Kompleksitas dan kemandirian NGOs / LSM
Pertanyaan menarik yang perlu pemikiran bersama yaitu: mengapa masyarakat pedesaan, seperti petani, nelayan, masyarakat tradisional pada umumnya maupun kaum miskin kota, dan kelompok-kelompok marginal lainnya tidak meningkat kualitas hidupnya dari masa ke masa ditengah hebat pola konsumerisme di pusat perkotaan? Dan ditengah munculnya LSM-LSM saat ini? Salah satu jawaban penting dari pokok pertanyaan tersebut adalah kelompok–kelompok itu tidak mempunyai akses yang berarti pada pusat-pusat kekuasaan yang memutuskan keputusan-keputusan politik-ekonomi yang akan mempengaruhi kehidupan kelompok-kelompok marginal itu. Apakah kita memiliki LSM yang secara mandiri mampu berfungsi sebagai mediator dan mewakili kepentingan marginal, sulit unutk mendapat jawaban yang tepat. Walaupun kita tidak menutup mata bahwa gerakan pelayanan sosial yang dilakukan oleh LSM-LSM telah memberikan indikator kearah itu. Tetapi indikator lemahnya pertumbuhan daerah rakyat marginal mungkin karena ada kecenderungan LSM/NGOs lebih senang menggarap lahan yang subur yang bisa menghasilkan sesuatu demi kepentingan kelompoknya.

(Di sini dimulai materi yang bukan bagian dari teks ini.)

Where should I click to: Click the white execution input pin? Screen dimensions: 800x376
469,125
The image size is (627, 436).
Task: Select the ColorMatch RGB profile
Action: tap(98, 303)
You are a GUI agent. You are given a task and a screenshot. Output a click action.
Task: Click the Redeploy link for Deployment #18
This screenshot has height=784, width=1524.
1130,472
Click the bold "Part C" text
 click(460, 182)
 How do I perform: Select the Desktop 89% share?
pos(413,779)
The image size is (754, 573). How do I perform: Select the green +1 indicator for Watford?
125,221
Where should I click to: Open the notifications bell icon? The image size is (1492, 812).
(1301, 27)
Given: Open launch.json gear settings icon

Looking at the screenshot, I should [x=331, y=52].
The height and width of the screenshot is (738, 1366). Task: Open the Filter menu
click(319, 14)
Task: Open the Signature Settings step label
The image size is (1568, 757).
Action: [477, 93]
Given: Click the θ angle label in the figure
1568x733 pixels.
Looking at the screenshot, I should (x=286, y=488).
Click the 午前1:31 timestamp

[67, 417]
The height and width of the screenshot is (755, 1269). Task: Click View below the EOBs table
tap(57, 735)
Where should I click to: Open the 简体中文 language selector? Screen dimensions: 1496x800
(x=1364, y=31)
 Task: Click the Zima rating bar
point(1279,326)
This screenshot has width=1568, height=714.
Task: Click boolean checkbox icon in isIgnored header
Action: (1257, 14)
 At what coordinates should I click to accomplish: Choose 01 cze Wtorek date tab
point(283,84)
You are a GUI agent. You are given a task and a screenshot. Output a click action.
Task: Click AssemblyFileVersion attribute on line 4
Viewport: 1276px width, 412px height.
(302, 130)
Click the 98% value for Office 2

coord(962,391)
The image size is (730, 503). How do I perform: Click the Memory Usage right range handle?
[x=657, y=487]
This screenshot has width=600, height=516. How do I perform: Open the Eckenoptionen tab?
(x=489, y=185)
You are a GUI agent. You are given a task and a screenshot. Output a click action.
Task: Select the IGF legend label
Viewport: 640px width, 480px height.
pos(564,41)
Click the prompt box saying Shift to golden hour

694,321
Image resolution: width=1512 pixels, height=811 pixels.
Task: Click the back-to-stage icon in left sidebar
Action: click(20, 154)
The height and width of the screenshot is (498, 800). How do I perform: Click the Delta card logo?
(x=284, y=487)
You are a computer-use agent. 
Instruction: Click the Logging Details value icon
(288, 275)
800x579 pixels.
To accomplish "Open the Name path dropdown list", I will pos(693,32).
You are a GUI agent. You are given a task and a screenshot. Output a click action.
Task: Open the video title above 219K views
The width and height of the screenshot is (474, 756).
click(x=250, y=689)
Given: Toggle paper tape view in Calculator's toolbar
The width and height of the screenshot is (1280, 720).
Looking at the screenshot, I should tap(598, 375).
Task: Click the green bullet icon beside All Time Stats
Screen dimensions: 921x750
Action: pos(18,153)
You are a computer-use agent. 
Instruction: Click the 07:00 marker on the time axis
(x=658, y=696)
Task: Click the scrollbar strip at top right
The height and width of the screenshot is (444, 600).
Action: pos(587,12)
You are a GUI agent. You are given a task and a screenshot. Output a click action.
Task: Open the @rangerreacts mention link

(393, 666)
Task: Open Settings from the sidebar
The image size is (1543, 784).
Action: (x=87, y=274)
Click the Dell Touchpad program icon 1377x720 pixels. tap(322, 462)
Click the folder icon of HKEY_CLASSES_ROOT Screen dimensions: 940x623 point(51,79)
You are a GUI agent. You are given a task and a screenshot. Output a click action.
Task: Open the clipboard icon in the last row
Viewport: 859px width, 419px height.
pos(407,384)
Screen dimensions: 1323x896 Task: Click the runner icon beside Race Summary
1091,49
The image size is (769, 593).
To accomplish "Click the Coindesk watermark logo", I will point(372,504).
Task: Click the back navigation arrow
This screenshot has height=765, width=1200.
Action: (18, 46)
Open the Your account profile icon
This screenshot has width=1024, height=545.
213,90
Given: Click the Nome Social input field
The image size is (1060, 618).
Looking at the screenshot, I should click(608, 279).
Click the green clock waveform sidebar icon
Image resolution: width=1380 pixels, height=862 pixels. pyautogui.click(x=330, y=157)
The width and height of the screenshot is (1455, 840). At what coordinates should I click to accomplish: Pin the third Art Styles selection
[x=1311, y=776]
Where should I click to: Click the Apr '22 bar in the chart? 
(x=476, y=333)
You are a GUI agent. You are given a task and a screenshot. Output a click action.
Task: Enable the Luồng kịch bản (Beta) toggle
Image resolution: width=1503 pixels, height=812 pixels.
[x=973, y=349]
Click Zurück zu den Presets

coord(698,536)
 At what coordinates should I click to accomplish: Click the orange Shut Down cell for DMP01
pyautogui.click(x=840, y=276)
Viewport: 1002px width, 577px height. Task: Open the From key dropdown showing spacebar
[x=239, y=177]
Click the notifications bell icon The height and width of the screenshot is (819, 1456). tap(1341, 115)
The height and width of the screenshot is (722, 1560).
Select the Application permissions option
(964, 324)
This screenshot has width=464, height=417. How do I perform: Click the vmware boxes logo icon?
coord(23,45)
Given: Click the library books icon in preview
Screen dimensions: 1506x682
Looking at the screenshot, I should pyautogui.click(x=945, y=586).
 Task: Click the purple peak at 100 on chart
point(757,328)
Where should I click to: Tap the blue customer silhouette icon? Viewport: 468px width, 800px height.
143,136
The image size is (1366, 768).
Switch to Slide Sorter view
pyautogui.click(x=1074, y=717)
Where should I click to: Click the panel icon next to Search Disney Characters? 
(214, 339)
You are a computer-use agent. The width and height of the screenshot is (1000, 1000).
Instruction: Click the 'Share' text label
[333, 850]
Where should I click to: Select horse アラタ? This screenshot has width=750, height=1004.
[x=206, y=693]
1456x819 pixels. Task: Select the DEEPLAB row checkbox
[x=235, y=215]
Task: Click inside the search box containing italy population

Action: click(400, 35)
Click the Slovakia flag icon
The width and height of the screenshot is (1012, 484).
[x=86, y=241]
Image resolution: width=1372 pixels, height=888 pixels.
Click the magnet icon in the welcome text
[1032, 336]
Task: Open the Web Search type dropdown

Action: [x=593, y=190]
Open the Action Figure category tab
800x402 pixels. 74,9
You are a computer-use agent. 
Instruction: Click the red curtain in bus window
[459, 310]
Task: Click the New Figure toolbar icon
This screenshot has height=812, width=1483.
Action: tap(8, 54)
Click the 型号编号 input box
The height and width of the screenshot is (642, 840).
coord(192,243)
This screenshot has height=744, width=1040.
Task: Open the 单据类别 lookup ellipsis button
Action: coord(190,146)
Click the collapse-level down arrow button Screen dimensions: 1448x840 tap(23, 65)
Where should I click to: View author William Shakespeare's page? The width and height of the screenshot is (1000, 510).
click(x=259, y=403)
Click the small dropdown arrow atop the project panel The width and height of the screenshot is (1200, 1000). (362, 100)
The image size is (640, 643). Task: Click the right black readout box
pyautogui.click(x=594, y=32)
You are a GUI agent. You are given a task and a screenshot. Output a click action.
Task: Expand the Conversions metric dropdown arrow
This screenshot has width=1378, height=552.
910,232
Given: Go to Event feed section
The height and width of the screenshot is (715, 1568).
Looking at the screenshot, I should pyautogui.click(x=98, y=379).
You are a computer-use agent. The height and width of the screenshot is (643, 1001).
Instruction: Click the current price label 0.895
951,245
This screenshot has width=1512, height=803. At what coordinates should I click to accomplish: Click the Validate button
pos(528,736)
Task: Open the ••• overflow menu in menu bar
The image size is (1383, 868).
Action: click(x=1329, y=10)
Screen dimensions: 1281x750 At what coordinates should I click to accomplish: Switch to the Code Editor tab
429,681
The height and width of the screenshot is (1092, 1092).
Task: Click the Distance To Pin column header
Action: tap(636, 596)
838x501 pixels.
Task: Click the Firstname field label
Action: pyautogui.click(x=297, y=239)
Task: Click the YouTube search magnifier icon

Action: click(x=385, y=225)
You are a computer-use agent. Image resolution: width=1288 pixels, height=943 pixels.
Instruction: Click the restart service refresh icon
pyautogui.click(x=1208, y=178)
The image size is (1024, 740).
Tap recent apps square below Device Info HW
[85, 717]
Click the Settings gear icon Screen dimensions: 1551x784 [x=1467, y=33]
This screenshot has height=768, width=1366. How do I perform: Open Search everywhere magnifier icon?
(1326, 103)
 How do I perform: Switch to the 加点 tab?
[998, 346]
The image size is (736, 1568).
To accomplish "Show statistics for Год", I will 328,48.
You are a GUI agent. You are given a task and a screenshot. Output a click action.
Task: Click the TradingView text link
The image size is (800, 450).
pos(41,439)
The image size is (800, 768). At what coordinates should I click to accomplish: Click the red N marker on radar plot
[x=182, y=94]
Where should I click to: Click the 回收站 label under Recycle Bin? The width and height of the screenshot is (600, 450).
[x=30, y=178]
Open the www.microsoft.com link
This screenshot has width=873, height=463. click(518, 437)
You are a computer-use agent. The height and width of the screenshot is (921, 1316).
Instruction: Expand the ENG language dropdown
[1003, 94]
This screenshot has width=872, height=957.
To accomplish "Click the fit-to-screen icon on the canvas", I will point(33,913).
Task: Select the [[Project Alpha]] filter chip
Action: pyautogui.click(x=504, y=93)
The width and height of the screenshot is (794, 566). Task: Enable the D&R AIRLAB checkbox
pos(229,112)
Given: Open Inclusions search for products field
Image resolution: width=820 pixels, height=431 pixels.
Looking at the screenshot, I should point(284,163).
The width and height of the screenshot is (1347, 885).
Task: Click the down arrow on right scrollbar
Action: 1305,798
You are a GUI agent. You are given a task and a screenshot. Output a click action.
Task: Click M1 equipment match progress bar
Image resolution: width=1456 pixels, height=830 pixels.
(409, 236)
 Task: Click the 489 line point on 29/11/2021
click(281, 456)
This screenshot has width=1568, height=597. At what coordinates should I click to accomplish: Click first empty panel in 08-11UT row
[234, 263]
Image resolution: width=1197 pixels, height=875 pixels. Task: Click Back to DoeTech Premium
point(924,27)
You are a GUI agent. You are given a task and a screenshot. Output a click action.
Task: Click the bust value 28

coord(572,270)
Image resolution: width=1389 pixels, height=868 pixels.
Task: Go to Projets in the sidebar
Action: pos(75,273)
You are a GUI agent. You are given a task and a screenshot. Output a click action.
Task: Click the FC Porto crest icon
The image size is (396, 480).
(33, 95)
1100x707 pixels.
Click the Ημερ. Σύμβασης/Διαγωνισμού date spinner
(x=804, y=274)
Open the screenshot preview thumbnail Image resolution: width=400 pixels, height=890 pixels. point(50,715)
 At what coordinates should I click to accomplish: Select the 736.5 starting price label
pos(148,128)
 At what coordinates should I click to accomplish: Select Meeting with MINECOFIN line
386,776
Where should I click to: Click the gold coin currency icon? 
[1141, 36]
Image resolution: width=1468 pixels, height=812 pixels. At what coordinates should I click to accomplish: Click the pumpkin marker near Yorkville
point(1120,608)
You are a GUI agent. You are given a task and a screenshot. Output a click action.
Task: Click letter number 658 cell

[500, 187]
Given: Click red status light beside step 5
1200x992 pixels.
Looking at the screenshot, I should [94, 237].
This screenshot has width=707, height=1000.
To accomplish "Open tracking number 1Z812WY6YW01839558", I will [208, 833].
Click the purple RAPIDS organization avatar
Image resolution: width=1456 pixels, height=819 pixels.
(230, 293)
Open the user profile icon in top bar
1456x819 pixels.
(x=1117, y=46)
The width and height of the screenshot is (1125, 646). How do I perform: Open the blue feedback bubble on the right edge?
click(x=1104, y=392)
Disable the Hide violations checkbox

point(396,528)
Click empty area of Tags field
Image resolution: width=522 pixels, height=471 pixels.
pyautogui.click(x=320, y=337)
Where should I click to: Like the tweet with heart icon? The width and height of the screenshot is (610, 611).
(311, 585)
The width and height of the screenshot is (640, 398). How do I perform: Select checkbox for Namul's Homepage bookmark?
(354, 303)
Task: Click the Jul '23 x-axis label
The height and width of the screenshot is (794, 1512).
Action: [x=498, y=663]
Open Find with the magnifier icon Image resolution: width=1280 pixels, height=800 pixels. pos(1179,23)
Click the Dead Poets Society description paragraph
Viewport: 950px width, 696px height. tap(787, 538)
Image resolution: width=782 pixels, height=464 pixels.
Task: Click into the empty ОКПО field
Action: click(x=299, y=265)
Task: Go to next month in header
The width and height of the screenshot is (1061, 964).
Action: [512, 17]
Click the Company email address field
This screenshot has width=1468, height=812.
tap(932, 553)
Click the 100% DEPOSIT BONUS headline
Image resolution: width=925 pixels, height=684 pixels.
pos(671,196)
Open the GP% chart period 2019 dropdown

Sulit untuk di analisa indentitas dari NGOs dan LSM yang ada di Indonesia. Belum terlihat adanya penelitian atas menjamurnya NGOs/LSM yang mengatasnamakan kelompok merginal dalam pengertian “real”. Mungkin paling tidak ada 4 model LSM yang dapat kita identifikasi. (1) LSM Patron (Birokrat patron), seperti yang diuraikan ditas LSM ini dibentuk berdasarkan rekomendasi negara guna mendukung kebijakan publik, misalnya, berapa banyak NGOs atau LSM yang berafiliasi dan hidup dari sumber kekuasaan negara; (2) LSM yang berafiliasi dengan partai politik, sebagai lembaga kampanye politik pemenangan pemilu (3) LSM yang ‘quasi-independen’ atau tidak dibiayai oleh ‘APBN’, akan tetapi dibiayai oleh pihak sponsor asing, LSM semacam ini juga diragukan niatnya karena LSM ini cenderung memiliki modal besar dan membawa agenda sponsor yang tersembunyi (As there is increasingly a single donor agency for specified activity, the choice are severely circumsribed; you either play by donor’s rule, or there are no funds) atau LSM yang purely independen. Yang terakhir ini sulit didefinisikan karena ownership-nya (seperti ‘private foundations’) jelas juga akan banyak mempengaruhi gerakan LSM tersebut.
Persoalan lain adalah NGOs internasional yang secara transparan atau tidak masuk kedalam ruang-ruang publik yang sulit terindentifikasi tujuan utamanya. Sehingga ukuran paling sederhana yang dapat dipakai adalah berpusat dari kemandirian dan orientasi LSM itu sendiri karena banyak pula LSM yang bergerak seperti perusahaan dengan memanfaat kaum marginal dan ‘tertindas’ sebagai obyek proposal permintaan dana asing seperti yang sedang menjamur saat ini.
Persoalan menjadi sulit karena pertumbuhan LSM tidak lepas dari sumber pendanaannya dan kualitas SDMnya sendiri. Mampukan LSM hidup tanpa donor? Sulit untuk dijawab dan merupakan persoalan yang dilematis lebih dari pada gerakan alternatif. Sehingga mungkin perlu juga dicermati ideologi dasar dari pertumbuhan dan gerakan LSM yang sedang menjamur saat ini. Istilah ‘donor trap’ merupakan persoalan yang harus diperhatikan oleh LSM-LSM yang baru dan kurang berpengalaman. Semua itu memerlukan penelitian empiris guna membuktikan asumsi-asumsi tersebut diatas.